Mihajlovic, Donnarumma e la mano del destino
“Sliding doors”, porte girevoli, è un famosissimo e citatissimo film del 1998, certo, ma è anche l’espressione migliore per poter definire Milan-Torino, in programma domenica. È una di quelle gare in cui ci mette la mano pure il destino che, a seconda di come lo si interpreti, può essere cieco o può vederci benissimo. Sinisa Mihajlovic torna a San Siro (per la seconda volta) dopo l’esonero di due stagioni fa, a sfidare Vincenzo Montella, che con i rossoneri non sta di certo attraversando un periodo felice.
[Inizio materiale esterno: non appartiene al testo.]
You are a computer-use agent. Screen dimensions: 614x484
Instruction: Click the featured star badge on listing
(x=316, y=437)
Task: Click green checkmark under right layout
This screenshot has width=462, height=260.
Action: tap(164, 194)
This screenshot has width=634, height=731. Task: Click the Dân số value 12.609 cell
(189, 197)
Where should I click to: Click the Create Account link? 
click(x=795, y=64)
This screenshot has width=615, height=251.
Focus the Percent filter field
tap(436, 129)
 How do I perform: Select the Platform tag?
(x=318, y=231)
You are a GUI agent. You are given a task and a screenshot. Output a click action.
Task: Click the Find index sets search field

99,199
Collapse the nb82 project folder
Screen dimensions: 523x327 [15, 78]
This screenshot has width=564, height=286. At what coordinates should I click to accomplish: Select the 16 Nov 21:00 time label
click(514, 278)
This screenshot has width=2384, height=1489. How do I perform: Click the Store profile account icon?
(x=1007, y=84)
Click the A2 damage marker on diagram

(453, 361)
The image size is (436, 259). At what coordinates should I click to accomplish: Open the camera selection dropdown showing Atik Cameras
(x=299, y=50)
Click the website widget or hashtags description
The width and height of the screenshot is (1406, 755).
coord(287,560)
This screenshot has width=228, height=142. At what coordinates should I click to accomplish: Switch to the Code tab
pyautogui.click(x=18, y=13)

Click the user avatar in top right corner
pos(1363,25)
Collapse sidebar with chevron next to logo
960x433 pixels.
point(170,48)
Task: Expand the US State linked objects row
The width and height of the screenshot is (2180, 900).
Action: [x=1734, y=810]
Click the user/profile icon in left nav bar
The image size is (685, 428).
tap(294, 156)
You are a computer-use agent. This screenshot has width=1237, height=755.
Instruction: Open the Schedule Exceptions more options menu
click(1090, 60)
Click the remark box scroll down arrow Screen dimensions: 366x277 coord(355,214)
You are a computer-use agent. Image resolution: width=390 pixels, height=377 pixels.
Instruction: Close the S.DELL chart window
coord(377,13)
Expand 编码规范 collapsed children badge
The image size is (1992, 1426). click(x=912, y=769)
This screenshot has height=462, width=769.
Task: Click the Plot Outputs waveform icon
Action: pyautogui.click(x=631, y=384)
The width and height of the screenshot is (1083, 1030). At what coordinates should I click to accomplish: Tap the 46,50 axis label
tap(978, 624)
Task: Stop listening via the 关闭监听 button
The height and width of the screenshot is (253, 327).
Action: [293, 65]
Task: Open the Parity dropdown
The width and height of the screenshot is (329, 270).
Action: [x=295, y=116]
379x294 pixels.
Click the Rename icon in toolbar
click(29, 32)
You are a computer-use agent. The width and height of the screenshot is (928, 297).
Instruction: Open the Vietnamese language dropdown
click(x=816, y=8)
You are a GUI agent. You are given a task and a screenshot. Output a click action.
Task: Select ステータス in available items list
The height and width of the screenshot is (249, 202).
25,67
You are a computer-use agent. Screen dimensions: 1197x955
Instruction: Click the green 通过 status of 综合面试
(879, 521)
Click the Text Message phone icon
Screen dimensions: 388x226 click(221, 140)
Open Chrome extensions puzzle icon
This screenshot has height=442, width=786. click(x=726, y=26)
Mihajlovic ha guidato i rossoneri nella stagione 2015/16. Era un Milan molto diverso rispetto a quello attuale, soprattutto negli uomini. L’allenatore serbo fu esonerato ad aprile, quando era sesto in classifica, sostituito da Cristian Brocchi, che fece da traghettatore prima dell’”era-Montella”. Oggi i rossoneri, dopo una stagione di passaggio, il cambio societario e un ultimo mercato ingente dal punto di vista degli investimenti, sono molto diversi nell’ossatura, anche se settimi in classifica.
Rispetto a quel Milan di Mihajlovic ci sono due soli titolari nell’undici base attuale: Gigio Donnarumma, lanciato proprio dall’attuale allenatore del Torino e Alessio Romagnoli, voluto fortemente da Mihajlovic, che lo aveva già apprezzato alla Sampdoria. Due uomini che devono tanto, nel loro destino rossonero, proprio all’allenatore che domenica si ritroveranno sulla panchina avversaria. “Donnarumma? L’ho fatto esordire a sedici anni e mezzo – dichiarò in un’intervista un anno fa Sinisa Mihajlovic – e fino a quel momento il portiere titolare era Diego Lopez. Berlusconi venne due volte a Milanello per convincermi a far giocare lo spagnolo. Romagnoli non lo volevano acquistare: venticinque milioni di euro. In quel momento la cifra era alta, ma in prospettiva no”. Donnarumma è un figlio calcistico, per certi versi, di Mihajlovic che, esattamente come un padre, ha anche detto la sua in estate, nel momento di massima tensione tra il portiere ed il Milan per la questione-rinnovo: “Gigio è fortissimo ma è ancora un ragazzino di 18 anni. Io gli voglio tanto bene. Per diventare un campione deve ancora crescere e farlo in una società dove tutti gli vogliono bene lo avrebbe potuto aiutare. Secondo me deve restare al Milan“. Così è stato: domenica saranno di fronte in una gara importante, per tanti motivi. Padre e figlio certo, ma anche avversari.
Sinisa a San Siro da ex c’è già tornato una volta: era la prima giornata dello scorso campionato e il Milan di Montella s’impose 3-2 in un match frizzante. Decisero la sfida una tripletta di Carlos Bacca, il centravanti mai troppo entrato nel cuore del tecnico serbo l’anno prima, e Gigio Donnarumma, tu quoque, che parò un rigore a Belotti al 96’. Mihajlovic sorrise sarcasticamente, pensando che proprio il giovane portiere che lui aveva voluto a tutti i costi buttare nella mischia, a dispetto dell’età e dell’esperienza, lo aveva condannato alla sconfitta. Proprio lui, il fiore all’occhiello della sua gestione rossonera. Il pendolo del calcio oscilla in modo strano, da sempre.
Per il resto tanto, tantissimo è cambiato, in un anno e tre mesi, rispetto a quel Milan-Torino del 28 agosto 2016. E a San Siro, ci scommettiamo, il calcio d’inizio lo darà il destino. Poi le maglie si mischieranno e i calciatori scriveranno (forse) la restante parte della sceneggiatura. Da una parte Mihajlovic, che vedrà scorrere davanti ai propri occhi questi due anni; dall’altra Montella, che proverà a scacciar via tutti i cattivi pensieri. “ll fato stabilisce le carte. Noi le giochiamo nel modo migliore”, questo, c’è da scommetterci, penseranno i due allenatori. Wolverine docet.